What the task requires ->
Note each line of the entries that includes "will". Then copy those lines.

Entries shown ->
━━━

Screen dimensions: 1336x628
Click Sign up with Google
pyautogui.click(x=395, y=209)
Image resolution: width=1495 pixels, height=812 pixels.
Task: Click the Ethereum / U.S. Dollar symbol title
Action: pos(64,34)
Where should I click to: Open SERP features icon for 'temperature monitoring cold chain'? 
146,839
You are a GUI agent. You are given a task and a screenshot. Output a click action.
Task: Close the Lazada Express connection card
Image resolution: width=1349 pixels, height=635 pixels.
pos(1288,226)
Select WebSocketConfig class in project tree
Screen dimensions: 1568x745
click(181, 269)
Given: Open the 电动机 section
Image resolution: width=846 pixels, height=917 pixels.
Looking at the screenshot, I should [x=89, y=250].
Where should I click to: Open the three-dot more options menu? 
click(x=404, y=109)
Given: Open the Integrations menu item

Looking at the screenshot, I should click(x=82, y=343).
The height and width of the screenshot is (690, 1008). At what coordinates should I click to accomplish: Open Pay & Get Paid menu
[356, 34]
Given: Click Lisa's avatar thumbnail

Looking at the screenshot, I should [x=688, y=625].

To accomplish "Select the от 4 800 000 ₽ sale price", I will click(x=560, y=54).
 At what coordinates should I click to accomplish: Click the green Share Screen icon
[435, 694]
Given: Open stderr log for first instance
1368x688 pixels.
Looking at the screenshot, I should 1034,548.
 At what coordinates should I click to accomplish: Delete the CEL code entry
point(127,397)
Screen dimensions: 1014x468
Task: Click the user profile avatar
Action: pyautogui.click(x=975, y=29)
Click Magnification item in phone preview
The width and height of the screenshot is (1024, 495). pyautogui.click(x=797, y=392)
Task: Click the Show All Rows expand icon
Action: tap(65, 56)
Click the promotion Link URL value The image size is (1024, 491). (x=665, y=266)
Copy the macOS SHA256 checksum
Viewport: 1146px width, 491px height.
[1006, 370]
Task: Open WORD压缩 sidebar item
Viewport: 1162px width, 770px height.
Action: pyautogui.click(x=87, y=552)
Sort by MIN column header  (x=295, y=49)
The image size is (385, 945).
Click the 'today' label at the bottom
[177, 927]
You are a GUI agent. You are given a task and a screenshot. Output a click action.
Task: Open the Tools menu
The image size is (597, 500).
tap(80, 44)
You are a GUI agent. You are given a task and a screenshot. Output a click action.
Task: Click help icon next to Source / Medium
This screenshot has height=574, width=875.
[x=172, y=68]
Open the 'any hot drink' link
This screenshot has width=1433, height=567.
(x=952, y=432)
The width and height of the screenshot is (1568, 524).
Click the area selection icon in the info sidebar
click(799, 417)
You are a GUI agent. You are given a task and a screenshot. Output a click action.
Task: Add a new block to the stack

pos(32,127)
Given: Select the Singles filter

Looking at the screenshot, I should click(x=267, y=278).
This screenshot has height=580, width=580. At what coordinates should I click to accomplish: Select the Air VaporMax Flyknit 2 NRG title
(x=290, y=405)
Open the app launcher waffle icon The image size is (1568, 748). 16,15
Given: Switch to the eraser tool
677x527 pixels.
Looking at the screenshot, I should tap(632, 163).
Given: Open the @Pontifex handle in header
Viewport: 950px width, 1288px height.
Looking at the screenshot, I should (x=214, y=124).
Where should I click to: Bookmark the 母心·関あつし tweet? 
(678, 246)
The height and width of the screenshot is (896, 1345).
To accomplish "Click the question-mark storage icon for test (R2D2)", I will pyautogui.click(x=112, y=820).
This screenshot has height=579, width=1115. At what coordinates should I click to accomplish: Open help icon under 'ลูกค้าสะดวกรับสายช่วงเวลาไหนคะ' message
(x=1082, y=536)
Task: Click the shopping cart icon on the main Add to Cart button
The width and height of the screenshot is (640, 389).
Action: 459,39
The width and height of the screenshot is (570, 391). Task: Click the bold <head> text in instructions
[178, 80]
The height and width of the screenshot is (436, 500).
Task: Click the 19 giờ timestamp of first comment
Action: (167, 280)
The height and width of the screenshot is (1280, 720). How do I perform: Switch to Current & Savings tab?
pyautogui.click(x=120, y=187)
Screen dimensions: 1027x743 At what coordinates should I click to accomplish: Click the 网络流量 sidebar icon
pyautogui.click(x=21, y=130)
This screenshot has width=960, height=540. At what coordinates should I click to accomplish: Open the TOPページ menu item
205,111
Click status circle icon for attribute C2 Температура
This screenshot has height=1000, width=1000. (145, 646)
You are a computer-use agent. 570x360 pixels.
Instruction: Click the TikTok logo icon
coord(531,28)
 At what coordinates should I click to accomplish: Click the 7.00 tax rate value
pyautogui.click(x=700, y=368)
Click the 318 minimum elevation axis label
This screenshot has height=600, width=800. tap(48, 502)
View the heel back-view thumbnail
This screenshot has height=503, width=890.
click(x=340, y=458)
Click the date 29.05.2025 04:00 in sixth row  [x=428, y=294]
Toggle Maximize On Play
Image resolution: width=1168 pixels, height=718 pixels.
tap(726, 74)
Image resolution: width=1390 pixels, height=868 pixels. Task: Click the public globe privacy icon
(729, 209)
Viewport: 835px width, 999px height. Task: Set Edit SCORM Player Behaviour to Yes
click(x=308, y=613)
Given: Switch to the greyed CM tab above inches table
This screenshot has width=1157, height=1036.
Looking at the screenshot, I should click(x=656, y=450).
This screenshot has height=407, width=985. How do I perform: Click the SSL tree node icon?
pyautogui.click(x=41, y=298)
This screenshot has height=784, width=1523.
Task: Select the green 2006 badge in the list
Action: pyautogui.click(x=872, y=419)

━━━

Finished task ->
To accomplish "Select the от 4 800 000 ₽ sale price", I will click(x=560, y=54).
To accomplish "Click the question-mark storage icon for test (R2D2)", I will pyautogui.click(x=112, y=820).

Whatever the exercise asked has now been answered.